» **WHAT THE TASK REQUIRES**
Reproduce every one of the rows below word for word, keeping each line unchanged.

» **A block of data**

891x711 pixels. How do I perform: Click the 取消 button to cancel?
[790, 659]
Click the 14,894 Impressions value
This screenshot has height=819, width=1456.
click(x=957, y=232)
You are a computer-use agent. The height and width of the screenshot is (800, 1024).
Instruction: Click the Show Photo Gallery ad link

» **ANSWER TO THE TASK**
891x711 pixels. How do I perform: Click the 取消 button to cancel?
[790, 659]
Click the 14,894 Impressions value
This screenshot has height=819, width=1456.
click(x=957, y=232)
You are a computer-use agent. The height and width of the screenshot is (800, 1024).
Instruction: Click the Show Photo Gallery ad link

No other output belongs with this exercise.